What needs to be done: Return the records word for word, starting at the line that contains "For each provided" and ending with the last line of the records. Leave the pictures out of your answer.

Data for this task:
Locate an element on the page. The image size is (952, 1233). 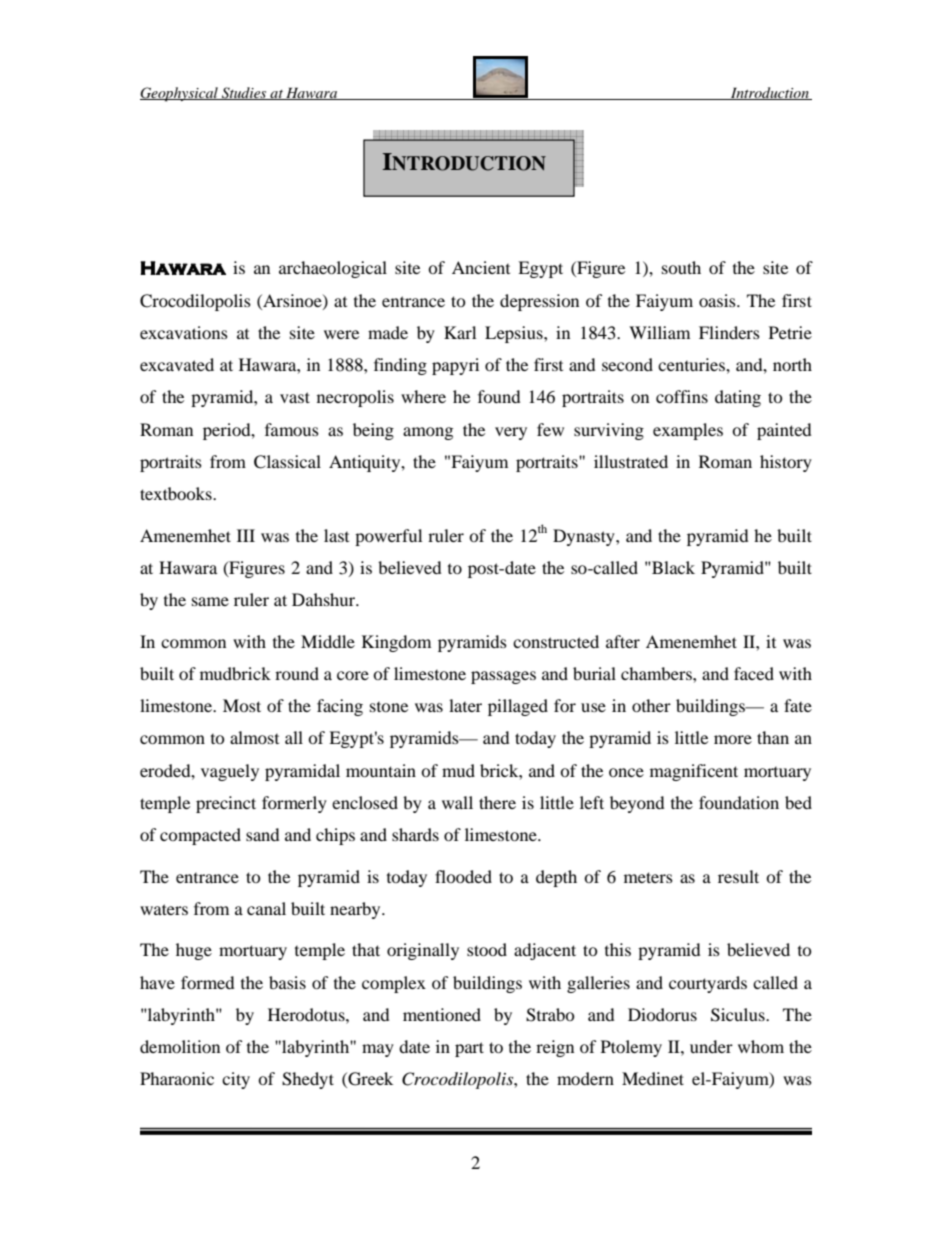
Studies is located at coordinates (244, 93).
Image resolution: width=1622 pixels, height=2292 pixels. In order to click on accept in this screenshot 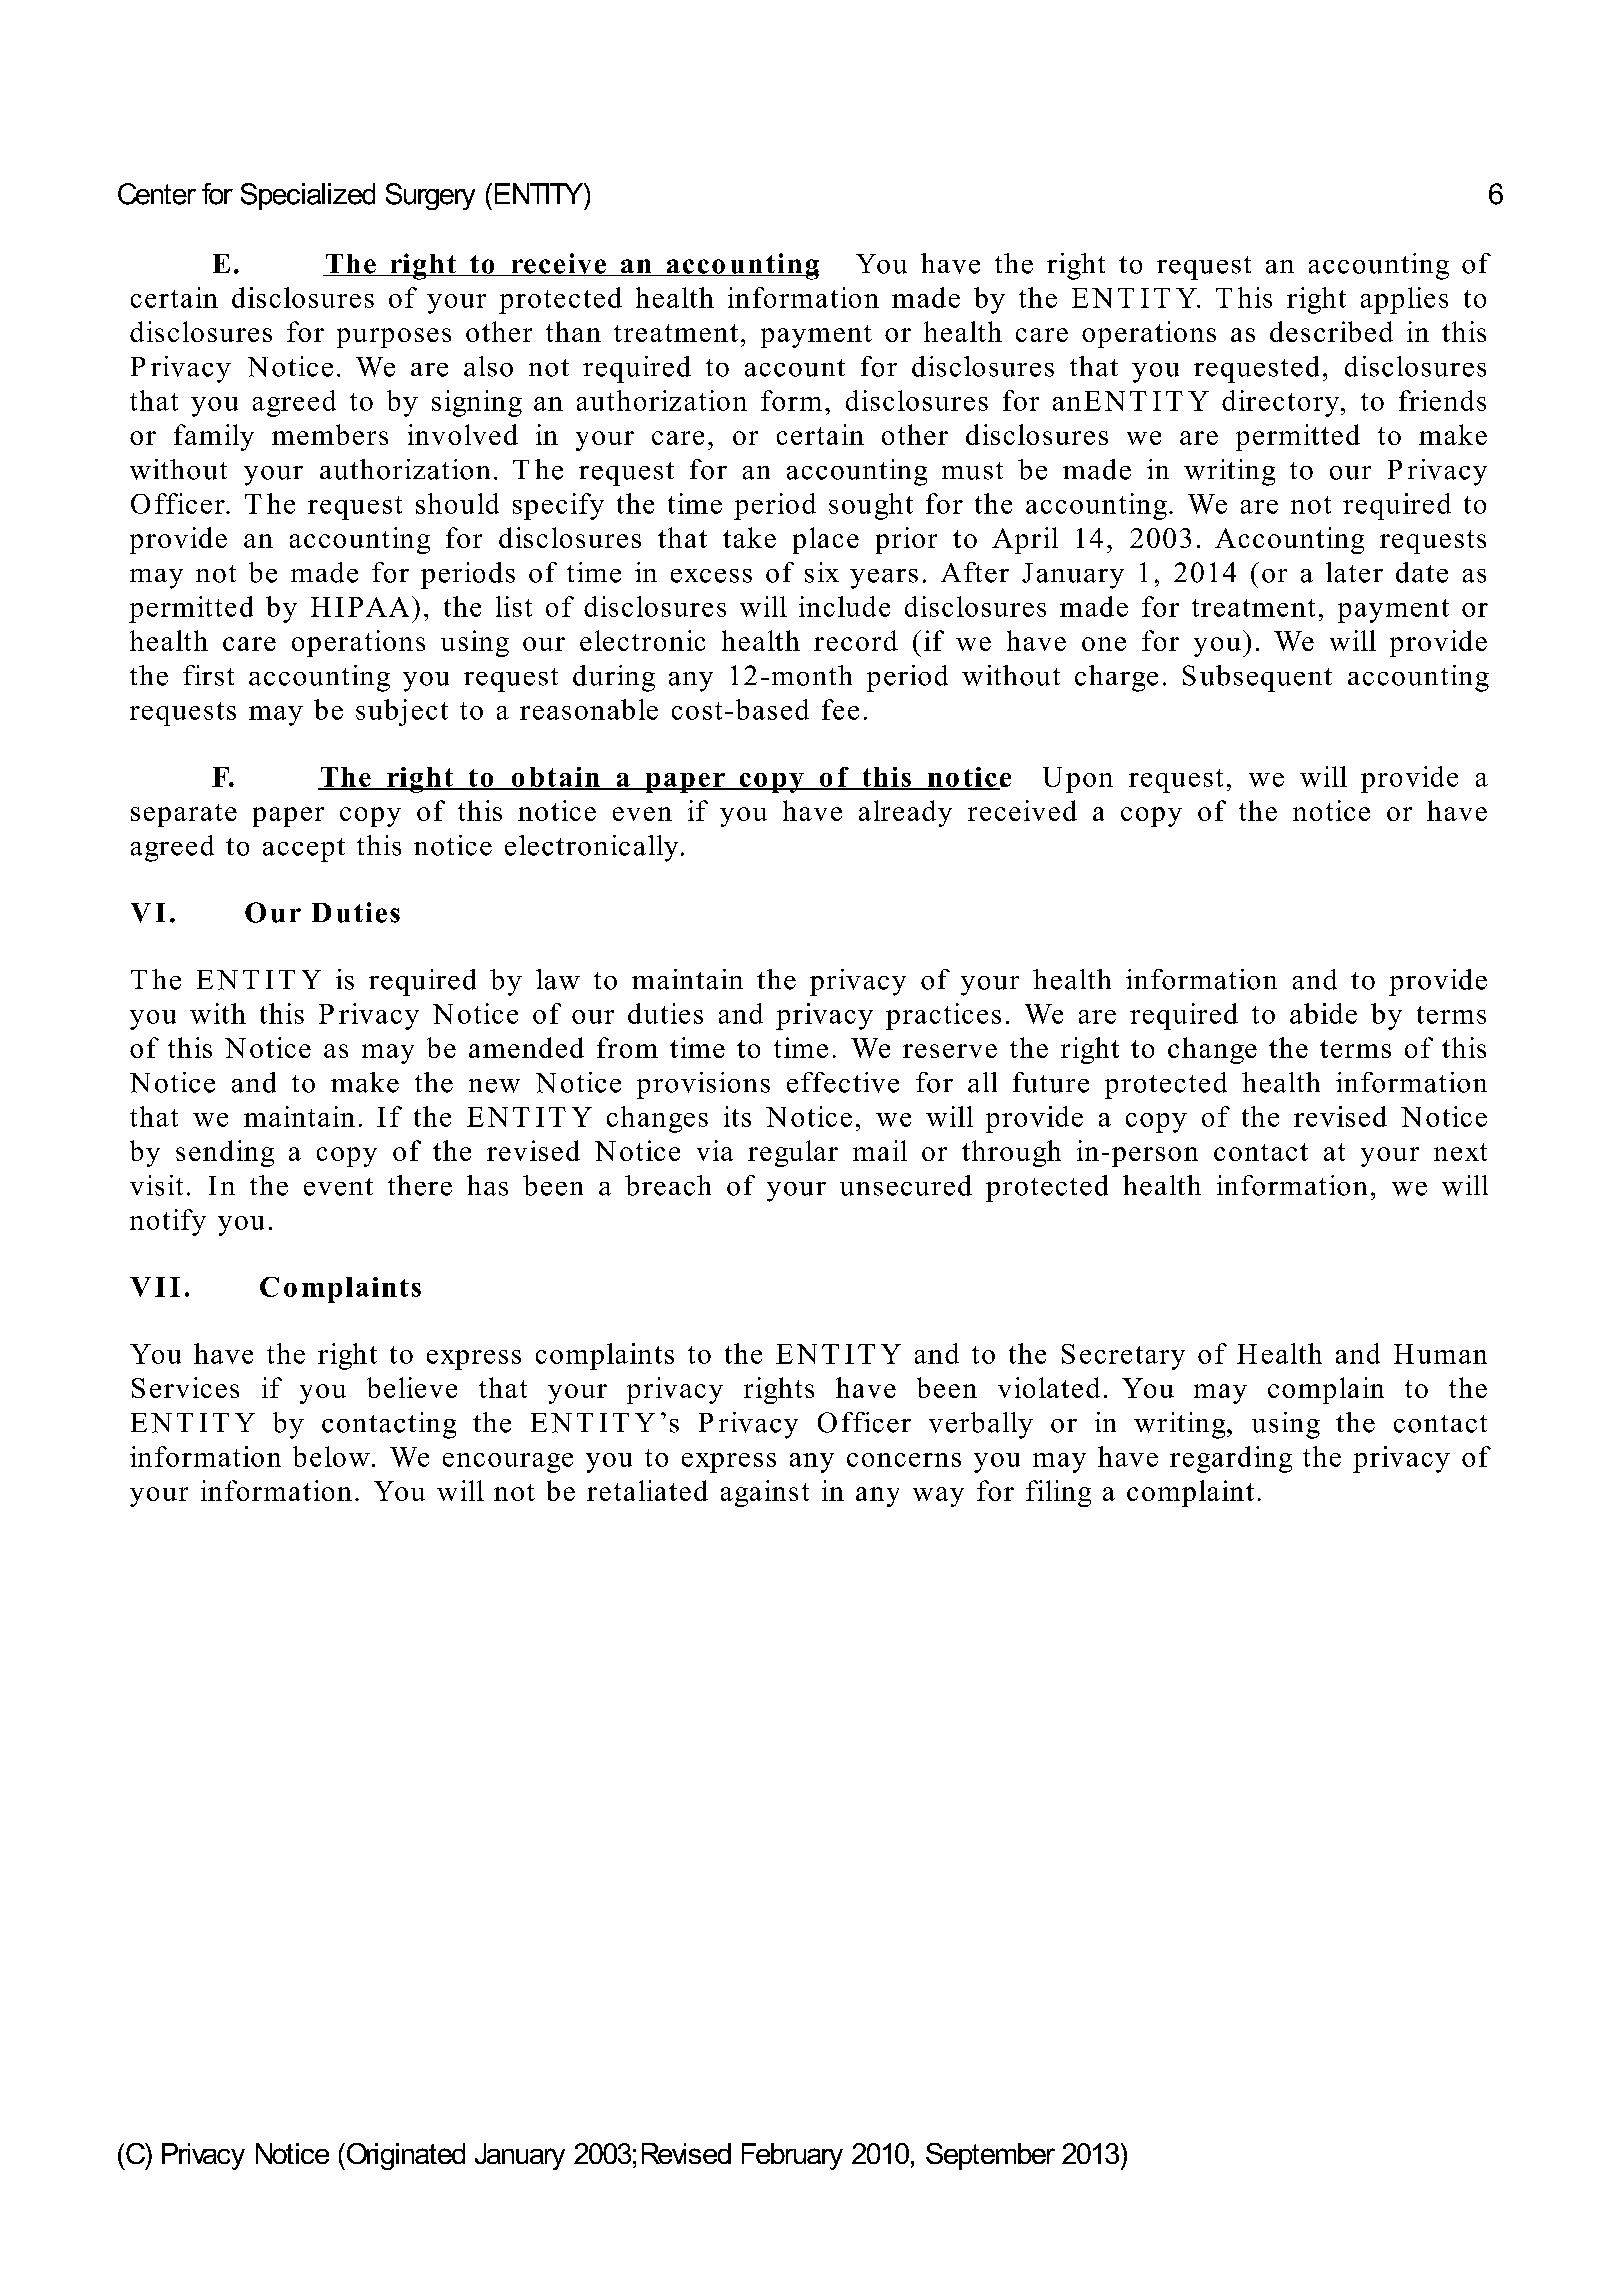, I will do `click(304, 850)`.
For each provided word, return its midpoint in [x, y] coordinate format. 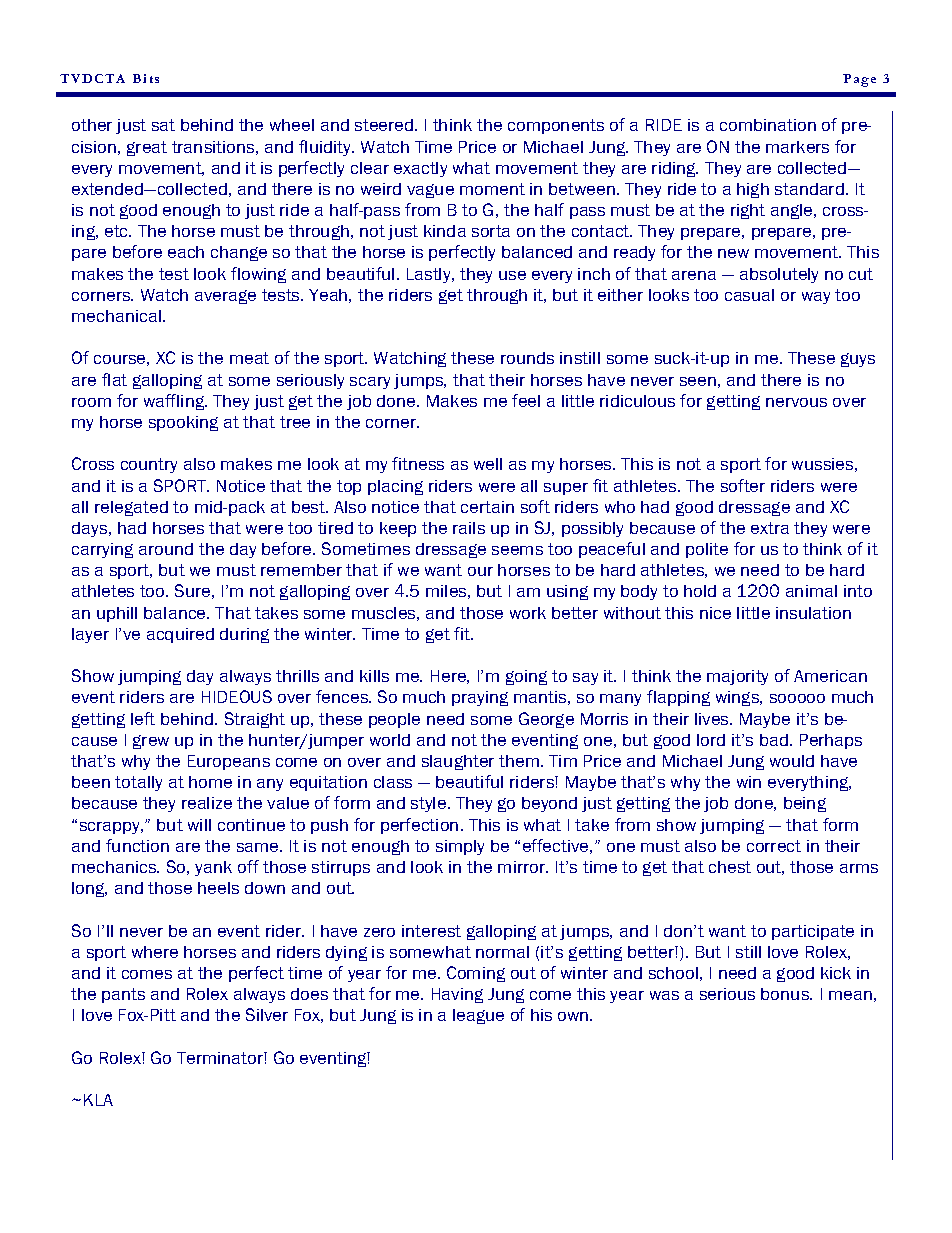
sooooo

Exercise response:
For each provided word, return its midpoint in [x, y] coordinate format. 
sooooo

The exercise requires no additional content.